The idea that negativity translates into productivity has been floating around the management zeitgeist for a long time. But organizational science experts are increasingly emphasizing the need for more positive workplace environments, even for underperforming employees. According to a recent study published in the Harvard Business Review, employees who receive more praise and positive workplace evaluations are more likely to see their actual workplace performance improve. In other words: If you tell the people around you that they are awesome, they will be.
Study authors Jack Zenger and Joseph Folkman (of the Zenger Folkman leadership development consultancy) examined hundreds of performance evaluations at multinational corporations and found that the direct reports of negative raters were less likely to be engaged or display leadership abilities. “A lot of bosses believe that if they’re hard to please, then people will raise their performance to meet whatever obnoxious criteria they have,” says Folkman. “And it’s just not true.” Instead, a lack of trust and confidence plays out in staff behaviour. “If the message an employee receives is that he’s not smart enough, then performance goes down,” says Folkman. “If the message is that you’re bright and capable, then you want to show them they’re right.” Overrating underperforming employees on their evaluations may just be the confidence boost they need to improve, until they eventually merit your glowing report.
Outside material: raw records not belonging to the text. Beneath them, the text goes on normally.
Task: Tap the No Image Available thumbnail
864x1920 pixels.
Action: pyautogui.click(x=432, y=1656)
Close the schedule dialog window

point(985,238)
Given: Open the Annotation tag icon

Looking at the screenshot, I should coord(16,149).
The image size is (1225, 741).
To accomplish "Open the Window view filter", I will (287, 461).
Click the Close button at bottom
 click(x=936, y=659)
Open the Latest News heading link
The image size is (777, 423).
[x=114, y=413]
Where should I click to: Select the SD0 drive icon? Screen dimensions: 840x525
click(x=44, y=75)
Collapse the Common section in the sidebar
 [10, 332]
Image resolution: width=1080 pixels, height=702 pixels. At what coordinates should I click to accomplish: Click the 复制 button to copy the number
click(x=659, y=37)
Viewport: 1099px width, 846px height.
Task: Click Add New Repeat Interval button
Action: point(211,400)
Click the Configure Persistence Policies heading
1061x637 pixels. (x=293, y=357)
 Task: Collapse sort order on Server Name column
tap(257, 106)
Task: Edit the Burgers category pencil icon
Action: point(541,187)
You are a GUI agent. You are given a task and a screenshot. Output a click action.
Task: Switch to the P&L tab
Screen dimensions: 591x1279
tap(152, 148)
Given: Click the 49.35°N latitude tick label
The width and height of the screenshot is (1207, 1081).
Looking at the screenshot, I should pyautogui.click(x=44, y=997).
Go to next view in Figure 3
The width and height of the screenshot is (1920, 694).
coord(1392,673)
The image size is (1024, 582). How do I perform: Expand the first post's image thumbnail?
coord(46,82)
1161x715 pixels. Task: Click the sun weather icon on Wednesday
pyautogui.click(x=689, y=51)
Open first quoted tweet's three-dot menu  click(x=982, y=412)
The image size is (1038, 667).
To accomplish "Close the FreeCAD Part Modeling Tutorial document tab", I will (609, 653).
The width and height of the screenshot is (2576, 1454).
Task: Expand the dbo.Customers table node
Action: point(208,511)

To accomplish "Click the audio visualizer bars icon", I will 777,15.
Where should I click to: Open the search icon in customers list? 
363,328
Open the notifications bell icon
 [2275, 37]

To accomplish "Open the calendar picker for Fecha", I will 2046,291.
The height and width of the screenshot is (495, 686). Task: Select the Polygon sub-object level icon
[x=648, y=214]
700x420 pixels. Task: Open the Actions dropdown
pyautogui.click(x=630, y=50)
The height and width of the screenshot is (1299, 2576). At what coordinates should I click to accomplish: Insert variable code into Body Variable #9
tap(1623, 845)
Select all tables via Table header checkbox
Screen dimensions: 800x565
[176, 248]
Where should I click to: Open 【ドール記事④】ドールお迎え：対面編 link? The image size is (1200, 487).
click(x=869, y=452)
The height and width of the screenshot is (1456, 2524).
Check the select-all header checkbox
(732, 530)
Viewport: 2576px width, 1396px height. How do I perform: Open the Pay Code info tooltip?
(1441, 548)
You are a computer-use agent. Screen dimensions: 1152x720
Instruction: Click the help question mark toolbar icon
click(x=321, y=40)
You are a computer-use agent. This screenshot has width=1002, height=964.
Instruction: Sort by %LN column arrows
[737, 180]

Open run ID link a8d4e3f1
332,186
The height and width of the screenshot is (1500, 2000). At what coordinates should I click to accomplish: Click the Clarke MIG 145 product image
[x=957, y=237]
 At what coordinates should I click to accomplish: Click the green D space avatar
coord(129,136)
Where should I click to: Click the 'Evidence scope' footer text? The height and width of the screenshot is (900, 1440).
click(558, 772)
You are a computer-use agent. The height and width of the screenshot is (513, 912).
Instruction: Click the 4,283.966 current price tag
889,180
Cameron Teedon, vice-president of visual merchandising for Indigo, learned early on in his management career that it’s best to have employees who feel good about themselves. “You have to leave someone’s ego in check, even if they’ve made a mistake,” he says. “I’ve seen a lot of managers who are angry, self-centred and confrontational, but that always catches up with you in the long run. You won’t get results that are sustainable.” Beverley Wybrow, the recently retired CEO of the Canadian Women’s Foundation, agrees. “If you come from a negative place, you just create a fear that doesn’t make them more productive.”
Management gurus and academic research support the idea that a positive environment creates better results. Workplace virtuousness, exhibited in traits like forgiveness, gratitude and compassion, has been shown to improve employee performance. And Wharton School professor Adam Grant argues in his 2013 book Give and Take that managers who foster “giving behaviours” are rewarded with greater loyalty and efficiency. Folkman found the research persuasive enough to alter his own workplace interactions when employees mess up. “I stopped sending emails with the how-can-you-be-so-stupid tone,” he says. “I realized it’s just not helpful.”
Of course, you can’t just blithely pretend that the human disaster obsessively playing Candy Crush in the back office is a candidate for employee of the month. Legitimate performance issues arise, and must be addressed. Wybrow recommends creating an environment where all employees are expected to identify strengths and areas in which they need some help to improve. Focus on constructive solutions instead of criticism. “Everyone has a bit of genius,” says Folkman. “Believing in people, finding a good fit for them and helping them set stretch goals really works. Are you telling people that they can do it or that they can’t? If you err on the side of generosity, you’ll get more from them.”